** Challenge **
Print each entry below verbatim, line for line.

** Dataset **
_ _ _
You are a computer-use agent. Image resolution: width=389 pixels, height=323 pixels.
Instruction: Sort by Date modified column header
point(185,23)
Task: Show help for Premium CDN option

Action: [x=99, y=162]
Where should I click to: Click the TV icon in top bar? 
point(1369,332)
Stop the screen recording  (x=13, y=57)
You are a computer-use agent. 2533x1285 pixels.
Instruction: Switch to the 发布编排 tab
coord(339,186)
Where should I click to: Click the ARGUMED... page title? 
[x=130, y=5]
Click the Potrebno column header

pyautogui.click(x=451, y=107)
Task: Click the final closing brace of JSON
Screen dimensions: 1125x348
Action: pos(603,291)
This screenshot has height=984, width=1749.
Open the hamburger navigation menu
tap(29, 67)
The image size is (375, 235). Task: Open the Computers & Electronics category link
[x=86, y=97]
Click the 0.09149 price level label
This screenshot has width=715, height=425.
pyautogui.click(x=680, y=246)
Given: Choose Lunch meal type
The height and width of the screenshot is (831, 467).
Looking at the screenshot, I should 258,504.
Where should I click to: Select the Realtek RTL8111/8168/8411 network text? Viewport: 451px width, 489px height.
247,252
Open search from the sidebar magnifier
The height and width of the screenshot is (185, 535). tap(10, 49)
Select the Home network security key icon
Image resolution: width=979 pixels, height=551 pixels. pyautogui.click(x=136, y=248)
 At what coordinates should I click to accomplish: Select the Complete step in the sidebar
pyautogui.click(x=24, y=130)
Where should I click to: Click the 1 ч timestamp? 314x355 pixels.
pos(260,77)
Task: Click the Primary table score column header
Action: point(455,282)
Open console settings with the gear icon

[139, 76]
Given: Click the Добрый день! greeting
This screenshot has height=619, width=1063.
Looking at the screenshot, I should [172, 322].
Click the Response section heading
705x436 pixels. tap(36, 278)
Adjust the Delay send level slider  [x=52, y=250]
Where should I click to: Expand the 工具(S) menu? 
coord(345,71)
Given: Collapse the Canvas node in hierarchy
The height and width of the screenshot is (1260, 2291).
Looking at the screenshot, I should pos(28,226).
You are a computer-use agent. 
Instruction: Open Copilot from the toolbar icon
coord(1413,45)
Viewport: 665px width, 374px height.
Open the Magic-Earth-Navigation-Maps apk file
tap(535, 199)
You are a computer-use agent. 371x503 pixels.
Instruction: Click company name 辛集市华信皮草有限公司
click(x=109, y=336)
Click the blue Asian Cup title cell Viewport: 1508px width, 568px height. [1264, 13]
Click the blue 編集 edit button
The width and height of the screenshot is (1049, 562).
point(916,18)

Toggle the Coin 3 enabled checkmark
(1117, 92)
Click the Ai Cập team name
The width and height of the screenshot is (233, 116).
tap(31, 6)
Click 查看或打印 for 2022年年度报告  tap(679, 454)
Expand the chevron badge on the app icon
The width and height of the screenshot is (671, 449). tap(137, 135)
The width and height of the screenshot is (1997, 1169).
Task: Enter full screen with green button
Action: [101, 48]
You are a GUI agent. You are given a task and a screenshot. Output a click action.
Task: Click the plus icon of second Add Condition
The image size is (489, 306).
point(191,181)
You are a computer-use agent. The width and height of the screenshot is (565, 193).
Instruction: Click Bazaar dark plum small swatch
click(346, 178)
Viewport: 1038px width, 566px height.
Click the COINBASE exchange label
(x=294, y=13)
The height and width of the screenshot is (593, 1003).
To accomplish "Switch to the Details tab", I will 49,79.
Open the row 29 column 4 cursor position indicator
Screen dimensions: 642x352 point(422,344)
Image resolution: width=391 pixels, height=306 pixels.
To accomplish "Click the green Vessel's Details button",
_ _ _
** Solved problem **
You are a computer-use agent. Image resolution: width=389 pixels, height=323 pixels.
Instruction: Sort by Date modified column header
point(185,23)
Task: Show help for Premium CDN option

Action: [x=99, y=162]
Where should I click to: Click the TV icon in top bar? 
point(1369,332)
Stop the screen recording  (x=13, y=57)
You are a computer-use agent. 2533x1285 pixels.
Instruction: Switch to the 发布编排 tab
coord(339,186)
Where should I click to: Click the ARGUMED... page title? 
[x=130, y=5]
Click the Potrebno column header

pyautogui.click(x=451, y=107)
Task: Click the final closing brace of JSON
Screen dimensions: 1125x348
Action: pos(603,291)
This screenshot has height=984, width=1749.
Open the hamburger navigation menu
tap(29, 67)
The image size is (375, 235). Task: Open the Computers & Electronics category link
[x=86, y=97]
Click the 0.09149 price level label
This screenshot has width=715, height=425.
pyautogui.click(x=680, y=246)
Given: Choose Lunch meal type
The height and width of the screenshot is (831, 467).
Looking at the screenshot, I should 258,504.
Where should I click to: Select the Realtek RTL8111/8168/8411 network text? Viewport: 451px width, 489px height.
247,252
Open search from the sidebar magnifier
The height and width of the screenshot is (185, 535). tap(10, 49)
Select the Home network security key icon
Image resolution: width=979 pixels, height=551 pixels. pyautogui.click(x=136, y=248)
 At what coordinates should I click to accomplish: Select the Complete step in the sidebar
pyautogui.click(x=24, y=130)
Where should I click to: Click the 1 ч timestamp? 314x355 pixels.
pos(260,77)
Task: Click the Primary table score column header
Action: point(455,282)
Open console settings with the gear icon

[139, 76]
Given: Click the Добрый день! greeting
This screenshot has height=619, width=1063.
Looking at the screenshot, I should [172, 322].
Click the Response section heading
705x436 pixels. tap(36, 278)
Adjust the Delay send level slider  [x=52, y=250]
Where should I click to: Expand the 工具(S) menu? 
coord(345,71)
Given: Collapse the Canvas node in hierarchy
The height and width of the screenshot is (1260, 2291).
Looking at the screenshot, I should pos(28,226).
You are a computer-use agent. 
Instruction: Open Copilot from the toolbar icon
coord(1413,45)
Viewport: 665px width, 374px height.
Open the Magic-Earth-Navigation-Maps apk file
tap(535, 199)
You are a computer-use agent. 371x503 pixels.
Instruction: Click company name 辛集市华信皮草有限公司
click(x=109, y=336)
Click the blue Asian Cup title cell Viewport: 1508px width, 568px height. [1264, 13]
Click the blue 編集 edit button
The width and height of the screenshot is (1049, 562).
point(916,18)

Toggle the Coin 3 enabled checkmark
(1117, 92)
Click the Ai Cập team name
The width and height of the screenshot is (233, 116).
tap(31, 6)
Click 查看或打印 for 2022年年度报告  tap(679, 454)
Expand the chevron badge on the app icon
The width and height of the screenshot is (671, 449). tap(137, 135)
The width and height of the screenshot is (1997, 1169).
Task: Enter full screen with green button
Action: [101, 48]
You are a GUI agent. You are given a task and a screenshot. Output a click action.
Task: Click the plus icon of second Add Condition
The image size is (489, 306).
point(191,181)
You are a computer-use agent. The width and height of the screenshot is (565, 193).
Instruction: Click Bazaar dark plum small swatch
click(346, 178)
Viewport: 1038px width, 566px height.
Click the COINBASE exchange label
(x=294, y=13)
The height and width of the screenshot is (593, 1003).
To accomplish "Switch to the Details tab", I will 49,79.
Open the row 29 column 4 cursor position indicator
Screen dimensions: 642x352 point(422,344)
Image resolution: width=391 pixels, height=306 pixels.
To accomplish "Click the green Vessel's Details button",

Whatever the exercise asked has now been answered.